> YOUR INSTRUCTIONS
Beginning at the line that contains "The width and" and finishing at the line that contains "Given: Click Get URL button", output the data below exactly. Include both end lines and no pictures.
---+---
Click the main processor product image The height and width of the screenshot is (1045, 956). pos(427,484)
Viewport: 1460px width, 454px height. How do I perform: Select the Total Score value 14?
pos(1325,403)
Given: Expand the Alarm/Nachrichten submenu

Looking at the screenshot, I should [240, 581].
---+---
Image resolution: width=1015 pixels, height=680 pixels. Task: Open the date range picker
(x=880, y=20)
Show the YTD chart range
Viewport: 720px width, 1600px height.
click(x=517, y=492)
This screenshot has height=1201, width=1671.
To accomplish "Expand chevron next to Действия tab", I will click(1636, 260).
---+---
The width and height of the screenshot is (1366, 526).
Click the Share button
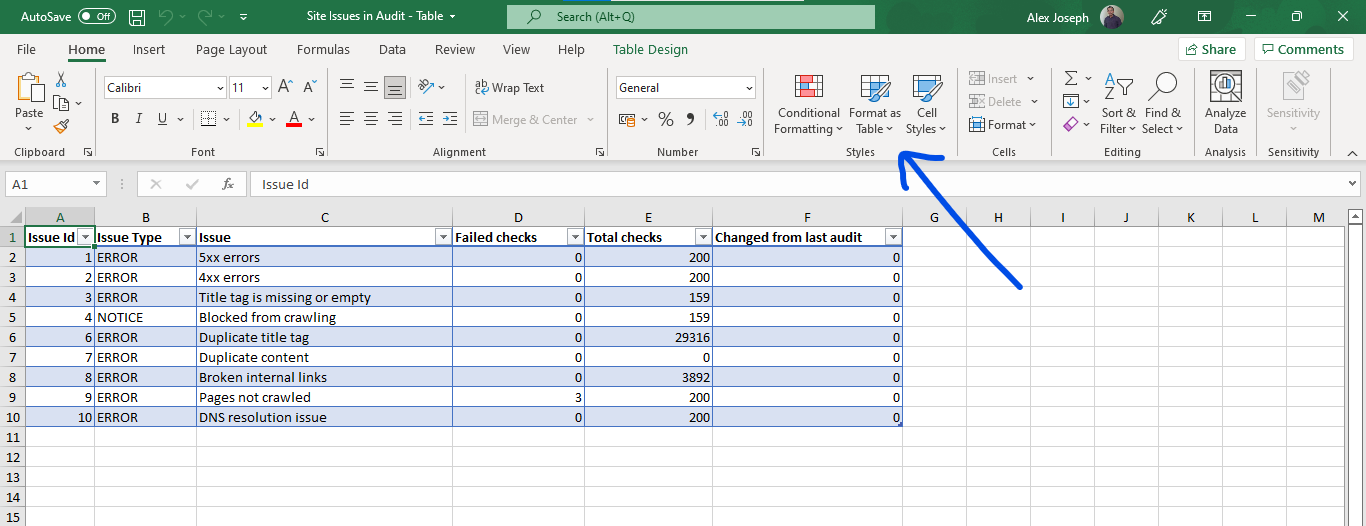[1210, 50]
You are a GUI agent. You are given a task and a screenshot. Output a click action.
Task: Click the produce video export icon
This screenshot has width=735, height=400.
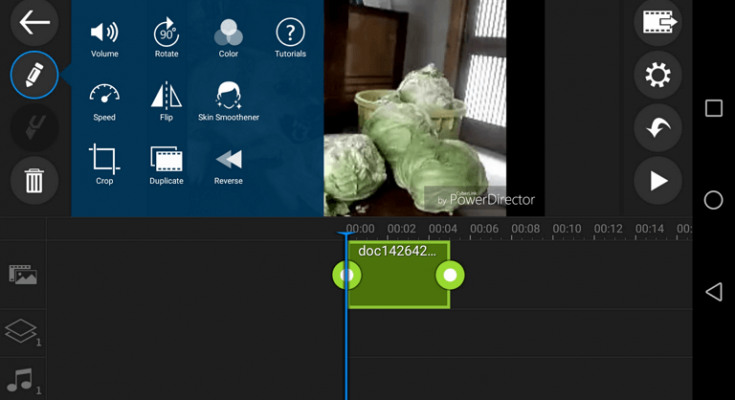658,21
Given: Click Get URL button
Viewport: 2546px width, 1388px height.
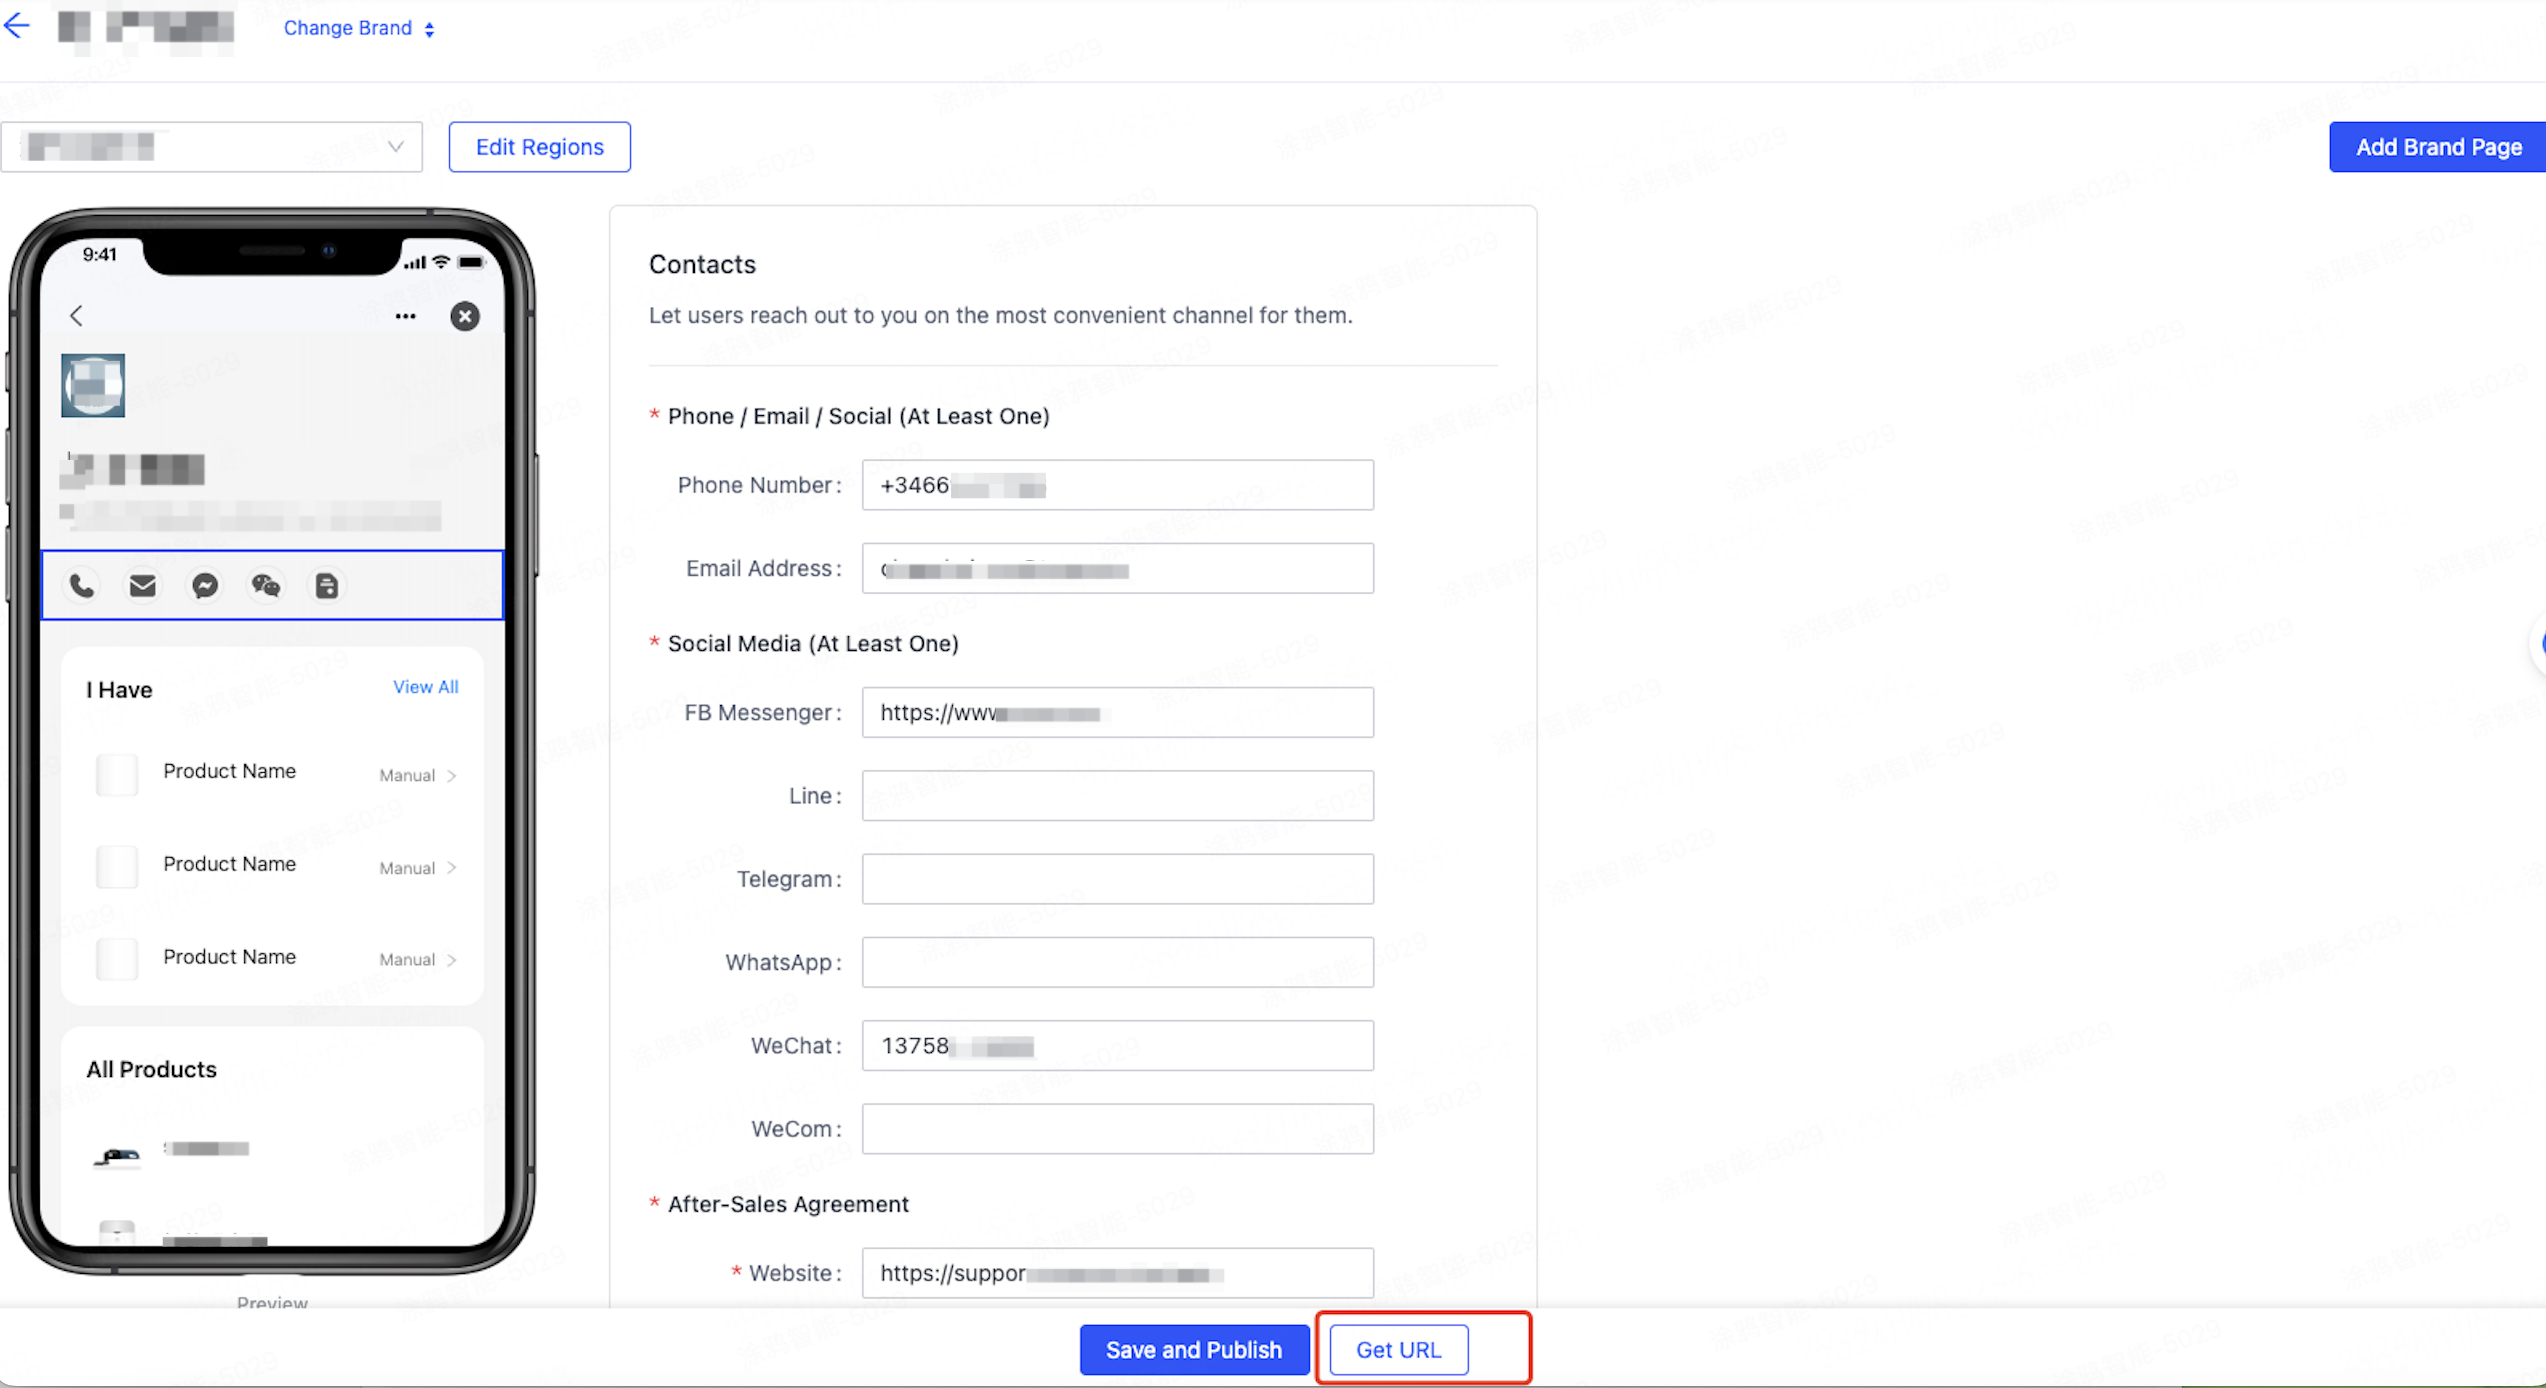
---+---
> RESPONSE
The width and height of the screenshot is (1366, 526).
Click the Share button
[1210, 50]
You are a GUI agent. You are given a task and a screenshot. Output a click action.
Task: Click the produce video export icon
This screenshot has width=735, height=400.
658,21
Given: Click Get URL button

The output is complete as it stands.